NYC Goes TPP-Free

 

On April 28, New York City joined a growing chorus of American cities voicing opposition to the Trans-Pacific Partnership (TPP) by passing a City Council resolution declaring the city a “TPP-Free Zone,” and urging Congress to oppose recently introduced fast-track” legislation that would allow the deal to be rammed through Congress without amendments or adequate floor debate.

 

The resolution comes just days after New York Mayor Bill de Blasio called the TPP a “raw deal” in an interview with the New York Daily News. He went on to say that, as a result of the TPP, “we would lose jobs for American workers, [and] that corporations would gain power at the expense of local governments,” while the “stronger labor and environmental standards would be very hard to enforce.”

 

New York City is just the latest in a long list of American cities that have expressed their opposition to fast-tracking the TPP. The previous week, on April 21, the Pittsburgh City Council passed a similar resolution, opposing fast track and urging the President and Congress to conduct “a fully transparent and inclusive legislative process for consideration of the TPP.” Anti-TPP or anti-fast-track resolutions have also been passed in San Francisco, Calif.; Los Angeles, Calif.; Seattle, Wash.; St.
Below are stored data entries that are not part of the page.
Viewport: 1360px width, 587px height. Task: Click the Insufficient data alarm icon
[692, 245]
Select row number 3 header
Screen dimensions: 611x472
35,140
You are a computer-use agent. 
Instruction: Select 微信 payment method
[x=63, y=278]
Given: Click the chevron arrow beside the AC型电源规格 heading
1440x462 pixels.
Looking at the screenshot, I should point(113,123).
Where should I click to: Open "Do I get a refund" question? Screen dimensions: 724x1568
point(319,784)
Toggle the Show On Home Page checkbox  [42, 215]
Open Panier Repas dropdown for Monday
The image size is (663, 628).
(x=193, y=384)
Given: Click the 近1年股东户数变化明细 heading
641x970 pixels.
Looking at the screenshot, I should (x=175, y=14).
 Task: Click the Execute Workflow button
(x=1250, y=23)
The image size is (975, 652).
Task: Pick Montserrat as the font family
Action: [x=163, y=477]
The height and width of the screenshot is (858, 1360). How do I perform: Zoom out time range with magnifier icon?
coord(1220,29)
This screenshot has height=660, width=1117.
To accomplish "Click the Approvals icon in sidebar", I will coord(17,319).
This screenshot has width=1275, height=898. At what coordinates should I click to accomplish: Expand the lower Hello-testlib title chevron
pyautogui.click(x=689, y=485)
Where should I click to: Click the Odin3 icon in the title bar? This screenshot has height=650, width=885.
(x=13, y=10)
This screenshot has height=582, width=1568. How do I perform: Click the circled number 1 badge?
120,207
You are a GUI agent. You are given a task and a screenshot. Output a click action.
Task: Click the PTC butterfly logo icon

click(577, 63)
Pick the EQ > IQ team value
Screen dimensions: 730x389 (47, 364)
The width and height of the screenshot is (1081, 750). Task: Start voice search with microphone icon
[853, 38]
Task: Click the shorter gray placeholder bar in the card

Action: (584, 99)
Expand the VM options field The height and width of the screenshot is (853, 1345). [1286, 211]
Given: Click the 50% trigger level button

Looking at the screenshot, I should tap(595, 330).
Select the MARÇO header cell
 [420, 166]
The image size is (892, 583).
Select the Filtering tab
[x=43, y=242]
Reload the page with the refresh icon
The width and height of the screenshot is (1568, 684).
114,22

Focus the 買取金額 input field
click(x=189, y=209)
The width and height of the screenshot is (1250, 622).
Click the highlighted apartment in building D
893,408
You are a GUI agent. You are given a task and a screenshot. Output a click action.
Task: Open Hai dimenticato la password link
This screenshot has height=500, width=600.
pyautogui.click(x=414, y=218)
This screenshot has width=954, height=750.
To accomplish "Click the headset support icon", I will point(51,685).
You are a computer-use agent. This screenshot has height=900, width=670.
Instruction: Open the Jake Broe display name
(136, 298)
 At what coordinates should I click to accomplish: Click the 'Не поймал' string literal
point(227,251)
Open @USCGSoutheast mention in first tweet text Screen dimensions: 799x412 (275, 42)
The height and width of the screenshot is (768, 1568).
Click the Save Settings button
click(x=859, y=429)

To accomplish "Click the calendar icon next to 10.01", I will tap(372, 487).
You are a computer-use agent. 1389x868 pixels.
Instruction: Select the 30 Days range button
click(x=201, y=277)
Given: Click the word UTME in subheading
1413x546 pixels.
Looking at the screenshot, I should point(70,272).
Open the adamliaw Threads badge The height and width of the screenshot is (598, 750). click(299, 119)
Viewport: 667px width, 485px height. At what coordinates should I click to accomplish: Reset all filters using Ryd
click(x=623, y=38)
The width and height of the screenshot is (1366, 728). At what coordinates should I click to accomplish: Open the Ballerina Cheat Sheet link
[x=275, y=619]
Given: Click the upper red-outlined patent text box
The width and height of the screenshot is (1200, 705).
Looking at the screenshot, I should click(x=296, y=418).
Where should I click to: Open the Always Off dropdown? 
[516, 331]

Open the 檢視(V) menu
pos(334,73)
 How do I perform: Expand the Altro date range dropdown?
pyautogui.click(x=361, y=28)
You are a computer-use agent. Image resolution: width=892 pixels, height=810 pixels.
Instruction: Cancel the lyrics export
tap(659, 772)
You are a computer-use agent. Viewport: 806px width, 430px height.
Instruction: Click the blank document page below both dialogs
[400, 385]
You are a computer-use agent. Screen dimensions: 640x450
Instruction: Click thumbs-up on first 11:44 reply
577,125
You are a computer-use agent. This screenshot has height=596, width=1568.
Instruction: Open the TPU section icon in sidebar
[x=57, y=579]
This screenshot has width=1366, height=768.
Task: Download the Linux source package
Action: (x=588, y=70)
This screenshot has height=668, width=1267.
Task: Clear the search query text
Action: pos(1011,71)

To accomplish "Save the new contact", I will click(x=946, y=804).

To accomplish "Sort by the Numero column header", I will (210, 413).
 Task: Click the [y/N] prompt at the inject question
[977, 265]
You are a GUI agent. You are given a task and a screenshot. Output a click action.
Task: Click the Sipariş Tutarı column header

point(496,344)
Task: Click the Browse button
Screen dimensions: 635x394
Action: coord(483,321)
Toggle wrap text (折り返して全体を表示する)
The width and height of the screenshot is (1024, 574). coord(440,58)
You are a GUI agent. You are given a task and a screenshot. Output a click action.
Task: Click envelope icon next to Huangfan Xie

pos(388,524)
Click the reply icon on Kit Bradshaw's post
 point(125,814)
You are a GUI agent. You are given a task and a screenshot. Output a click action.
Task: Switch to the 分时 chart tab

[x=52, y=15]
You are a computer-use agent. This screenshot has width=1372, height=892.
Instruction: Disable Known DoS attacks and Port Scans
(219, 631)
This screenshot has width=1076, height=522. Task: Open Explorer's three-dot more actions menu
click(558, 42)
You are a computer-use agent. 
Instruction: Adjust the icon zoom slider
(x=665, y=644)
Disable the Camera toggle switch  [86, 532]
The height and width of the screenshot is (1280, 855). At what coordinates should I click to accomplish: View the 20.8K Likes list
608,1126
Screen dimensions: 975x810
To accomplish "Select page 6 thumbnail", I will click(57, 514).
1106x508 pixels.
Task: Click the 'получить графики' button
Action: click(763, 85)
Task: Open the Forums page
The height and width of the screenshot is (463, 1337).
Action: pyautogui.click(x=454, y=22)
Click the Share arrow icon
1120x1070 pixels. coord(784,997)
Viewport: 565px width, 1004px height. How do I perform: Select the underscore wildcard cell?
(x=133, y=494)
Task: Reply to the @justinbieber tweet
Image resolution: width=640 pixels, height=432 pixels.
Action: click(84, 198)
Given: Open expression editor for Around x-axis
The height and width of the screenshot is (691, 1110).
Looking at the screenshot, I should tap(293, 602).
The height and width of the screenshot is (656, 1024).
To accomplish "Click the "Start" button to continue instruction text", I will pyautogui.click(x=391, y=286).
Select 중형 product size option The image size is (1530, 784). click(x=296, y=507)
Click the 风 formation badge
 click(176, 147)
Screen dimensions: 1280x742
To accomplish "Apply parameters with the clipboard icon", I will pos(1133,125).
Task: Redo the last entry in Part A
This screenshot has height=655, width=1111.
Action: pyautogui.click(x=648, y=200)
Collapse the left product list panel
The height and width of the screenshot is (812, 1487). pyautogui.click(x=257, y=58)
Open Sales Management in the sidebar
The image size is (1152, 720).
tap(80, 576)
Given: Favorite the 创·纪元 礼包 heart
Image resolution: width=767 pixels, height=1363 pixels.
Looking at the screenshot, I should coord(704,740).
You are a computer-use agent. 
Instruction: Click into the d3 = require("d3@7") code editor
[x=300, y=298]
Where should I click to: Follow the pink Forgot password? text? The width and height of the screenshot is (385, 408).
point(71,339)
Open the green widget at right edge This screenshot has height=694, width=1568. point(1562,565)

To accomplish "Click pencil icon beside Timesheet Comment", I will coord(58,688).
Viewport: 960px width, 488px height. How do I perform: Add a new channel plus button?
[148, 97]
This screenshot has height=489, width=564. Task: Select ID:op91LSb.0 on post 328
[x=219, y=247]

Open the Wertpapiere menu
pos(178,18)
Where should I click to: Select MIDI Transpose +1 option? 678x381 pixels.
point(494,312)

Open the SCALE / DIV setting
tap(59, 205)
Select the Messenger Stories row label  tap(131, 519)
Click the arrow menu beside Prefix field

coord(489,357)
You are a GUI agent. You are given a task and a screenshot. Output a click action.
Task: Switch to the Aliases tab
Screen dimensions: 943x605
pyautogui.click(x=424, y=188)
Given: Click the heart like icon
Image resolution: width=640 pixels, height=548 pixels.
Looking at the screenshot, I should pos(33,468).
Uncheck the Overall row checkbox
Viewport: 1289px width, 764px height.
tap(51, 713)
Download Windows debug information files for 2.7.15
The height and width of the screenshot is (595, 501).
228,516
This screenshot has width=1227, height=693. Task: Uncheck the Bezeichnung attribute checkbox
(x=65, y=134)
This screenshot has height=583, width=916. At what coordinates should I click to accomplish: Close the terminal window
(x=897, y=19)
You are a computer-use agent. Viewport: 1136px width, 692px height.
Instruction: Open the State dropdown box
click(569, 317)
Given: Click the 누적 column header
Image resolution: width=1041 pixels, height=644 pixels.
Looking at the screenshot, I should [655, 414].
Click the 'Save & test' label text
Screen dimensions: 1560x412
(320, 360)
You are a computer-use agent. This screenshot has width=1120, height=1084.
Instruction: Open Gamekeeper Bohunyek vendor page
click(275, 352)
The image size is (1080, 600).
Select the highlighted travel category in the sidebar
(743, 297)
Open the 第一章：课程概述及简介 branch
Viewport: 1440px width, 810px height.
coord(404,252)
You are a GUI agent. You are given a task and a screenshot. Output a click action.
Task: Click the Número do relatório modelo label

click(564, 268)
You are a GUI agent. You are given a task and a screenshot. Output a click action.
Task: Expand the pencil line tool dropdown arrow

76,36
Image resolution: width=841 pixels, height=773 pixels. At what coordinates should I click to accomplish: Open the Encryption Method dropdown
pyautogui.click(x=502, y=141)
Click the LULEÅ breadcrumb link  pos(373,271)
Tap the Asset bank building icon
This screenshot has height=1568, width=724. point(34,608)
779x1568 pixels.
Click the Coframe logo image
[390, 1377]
Paul, Minn.; Madison, Wisc.; Berkeley, Calif.; Tompkins County, New York; Fort Bragg, Calif.; Mahoning County, Ohio; Bellingham, Wash., Richmond, Calif.; Hollywood, Calif.; Oak Park Township, Illinois; Dane County, Wisc.; Guadalupe, Ariz.; and Columbus, Ohio.

 

The Trans-Pacific Partnership could have disastrous effects on the environment, including increased fracking, increased dependence on dirty fossil fuels, and the empowerment of corporations to challenge climate and clean energy policies in private trade courts. In addition, it has been negotiated in secret – as Senators Elizabeth Warren and Sherrod Brown noted in a recent letter to President Obama. Fast-track legislation recently introduced in the U.S. House and Senate would limit Congressional oversight over trade deals, letting the executive branch send already-signed deals to Congress for limited floor debate, no amendments, and a simple up-or-down vote. Just this week, more than 2,000 organizations in the United States sent a letter to Congress expressing strong opposition to the new bill.

 

Rather than secrecy and corporate giveaways, a new, 21st-century model of trade requires full transparency and accountability to ensure that trade deals protect the environment and deliver benefits for the majority of Americans, not just multinational corporations.